9/20/12 - how to become a successful fantasy writer

In today's encore excerpt - in the late 1800s, when J.M. Barrie was seven years old, long before he became famous and wealthy as the author of Peter Pan and one London's most successful playwrights, his thirteen year old brother David died unexpectedly. David was the favorite of his mother Margaret, and after he died she remained bedridden, barely acknowledging J.M. (then known as Jamie). The only way he could get her love and attention was to pretend he was David, listen to her stories of make-believe, and tell her his own. Here are those memories in his own words:

" 'My mother lay in bed with [David's] christening robe beside her, and I peeped in many times at the door and then went to the stair and sat on it and sobbed. I know not if it was that first day, or many days afterwards, that there came to me my sister, the daughter my mother loved the best [Jane Ann]; ... This sister, who was then passing out of her teens, came to me with a very anxious face and wringing her hands, and she told me to go in to my mother and say to her that she still had another boy. I went in excitedly, but the room was dark, and when I heard the door shut and no sound come from the bed I was afraid, and I stood still. I suppose I was breathing hard, or perhaps I was crying, for after a time I heard a listless voice that had never been listless before say, 'Is that you?' I think the tone hurt me, for I made no answer, and then the voice said more anxiously, 'Is that you?' again. I thought it was the dead boy she was speaking to, and I said in a little lonely voice, 'No, it's not him, it's just me . . .'

" 'Many a time she fell asleep speaking to him, and even while she slept her lips moved and she smiled as if he had come back to her, and when she woke he might vanish so suddenly that she started up bewildered and looked about her, and then said slowly, 'My, David's dead!'

"Nothing Jamie could do would make her forget David. But how he tried.

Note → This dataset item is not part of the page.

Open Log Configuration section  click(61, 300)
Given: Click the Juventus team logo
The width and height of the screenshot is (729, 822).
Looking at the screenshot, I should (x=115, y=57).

" 'After that I sat a great deal in her bed trying to make her forget him ... and if I saw any one out of doors do something that made others laugh I immediately hastened to that dark room and did it before her. I suppose I was an odd little figure; I have been told that my anxiety to brighten her gave my face a strained look and put a tremor into the joke. I would stand on my head in the bed, my feet against the wall, and then cry excitedly, 'Are you laughing, mother?' . . . I remember once only making her laugh before witnesses. I kept a record of her laughs on a piece of paper, a stroke for each, and it was my custom to show this proudly to the doctor every morning ... It was doubtless [Jane Ann] who told me not to sulk when my mother lay thinking of him, but to try instead to get her to talk about him ... At first, they say, I was often jealous, stopping her fond memories with the cry, 'Do you mind nothing about me?' but that did not last ... He had such a cheery way of whistling, she had told me, it had always brightened her at her work to hear him whistling, and when he whistled he stood with his legs apart, and his hands in the pockets of his knickerbockers ... I had learned his whistle ... from boys who had been his comrades, I secretly put on a suit of his clothes . . . and thus disguised I slipped, unknown to the others into my mother's room ...

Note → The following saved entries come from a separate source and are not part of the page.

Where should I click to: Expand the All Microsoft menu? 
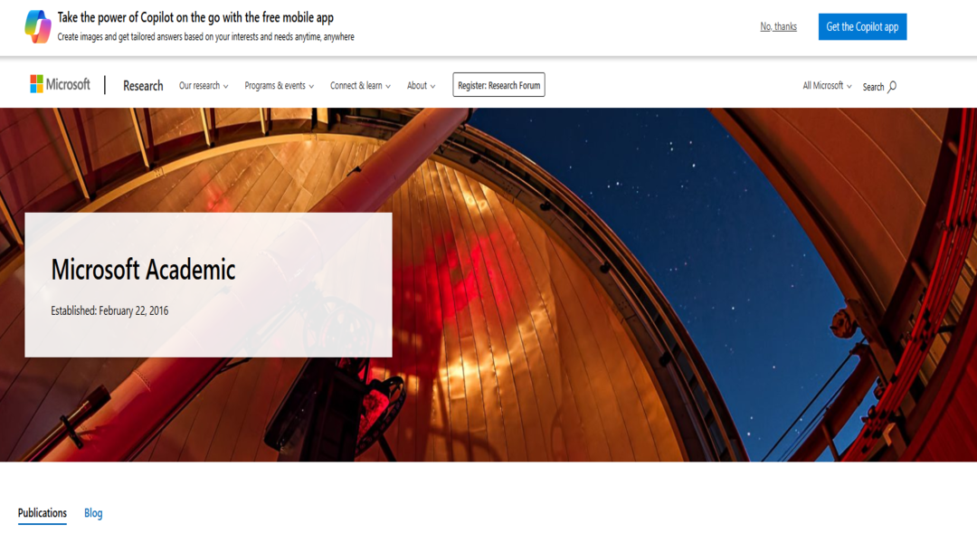tap(827, 85)
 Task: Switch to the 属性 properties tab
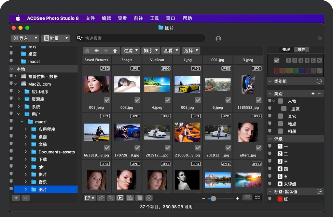coord(301,50)
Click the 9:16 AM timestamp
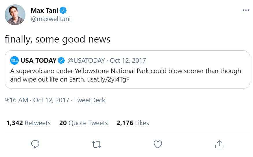Screen dimensions: 253x157 pos(16,100)
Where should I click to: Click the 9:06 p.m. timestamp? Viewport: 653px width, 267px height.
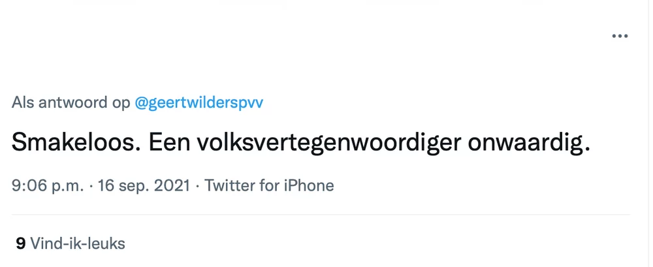pos(48,185)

"After this crushing simulation, in which he surrendered to David an exclusive claim on his mother's love, and swallowed her rejection of him, 7-year-old Jamie switched the focus from himself and David, and persuaded his mother to tell him about her own childhood.

"He then began to feature the child his mother had once been in sentimental made-up stories, and 'this girl in a blue dress and bonnet with white ribbons' was reborn in tales 'of desert islands and enchanted gardens, with knights on leaping chargers'.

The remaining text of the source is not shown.